Submitted to: North Dakota Academy of Science Proceedings
Publication Type: Other
Publication Acceptance Date: April 25, 1996
Publication Date: N/A
Interpretive Summary: The trace element boron, found in fruits and vegetables, has an essential role in higher plants. Previous studies performed in our laboratory suggest that boron may be important for bone development in animals. The objective of this study was to investigate whether boron alleviates some of the adverse effects of vitamin D deficiency on bone. Day-old male chicks were fed a ground corn based diet, adequate in all vitamins and minerals, with the exception of boron and vitamin D. They were divided into two dietary groups, one that received additional vitamin D and one that was kept low enough in vitamin D to cause rickets, a disease characterized by poor bone growth. These groups were divided into subgroups that were fed one of several graded amounts of boron, i.e., from none through to adequate amounts of boron. After 28 days, the bones from all chicks were examined for the presence of rickets. We found that adding more and more boron, up to the amounts usually found in natural diets, progressively reduced, but did not completely eliminate the presence of rickets in the vitamin D deficient chicks. We conclude that dietary boron helps the animal use small amounts of vitamin D more effectively.

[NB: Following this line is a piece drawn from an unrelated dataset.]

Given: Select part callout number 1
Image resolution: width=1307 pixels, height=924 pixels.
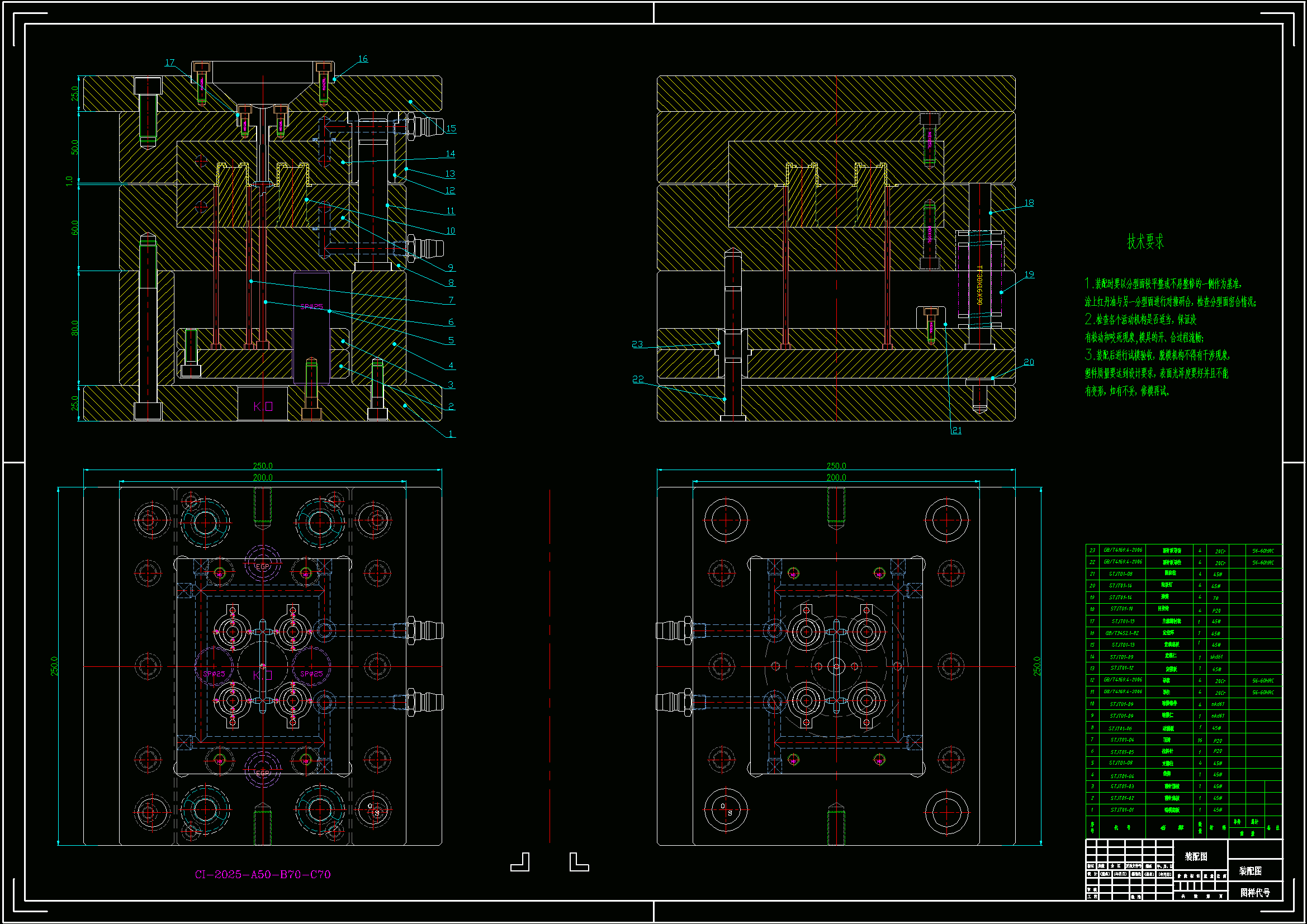Looking at the screenshot, I should (x=451, y=434).
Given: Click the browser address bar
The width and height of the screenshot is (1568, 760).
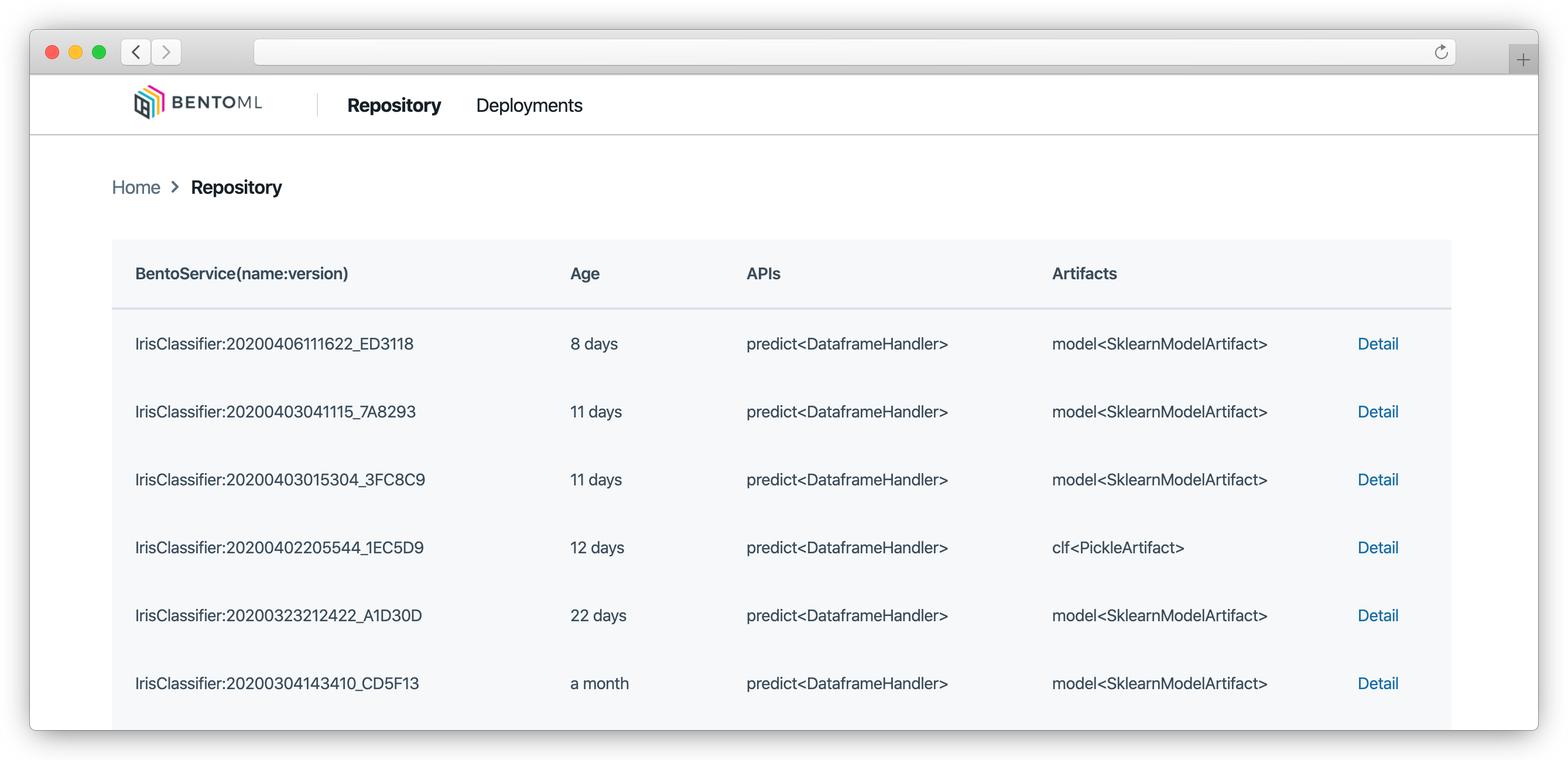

Technical Abstract: Previous research has shown that dietary boron affects several physiological indices of vitamin D deficient chicks. The objectives of this study were to attempt to further investigate the interaction between boron and vitamin D as it affects bone histology. Day-old cockerel chicks were fed basal diets adequate in all nutrients with the exception of vitamin D and boron. Five groups were fed diets containing 125 IU vitamin D3/kg (inadequate) and supplemented with boron (as H3BO3) at 0.08, 0.27, 0.64, 1.63, or 4.20 mg B/kg. Three groups were fed diets containing 625 IU vitamin D3/kg (adequate) and supplemented with boron to contain 0.08, 0.64, and 4.20 mg B/kg. After 28 days, right tibiae were dissected and midpoint measurements were made of the articular cartilage, epiphyseal growth plate, and the calcified zone by using image analysis. Boron affected growth cartilage morphology of vitamin D-inadequate, but not vitamin-adequate chicks. Progressive increases in the amount of dietary boron added to the low-boron diets provided overall reduction in the heights of the abnormally thickened growth plate. Concurrently, the boron treatments improved the height of the calcified zone. In other words, dietary boron ameliorated the defects in cartilage maturation and calcification induced by vitamin D deficiency. These findings provide further indirect evidence that dietary boron enhances the utilization of vitamin D. Further research is necessary to establish a possible range of dietary boron that would maximize growth plate maturation.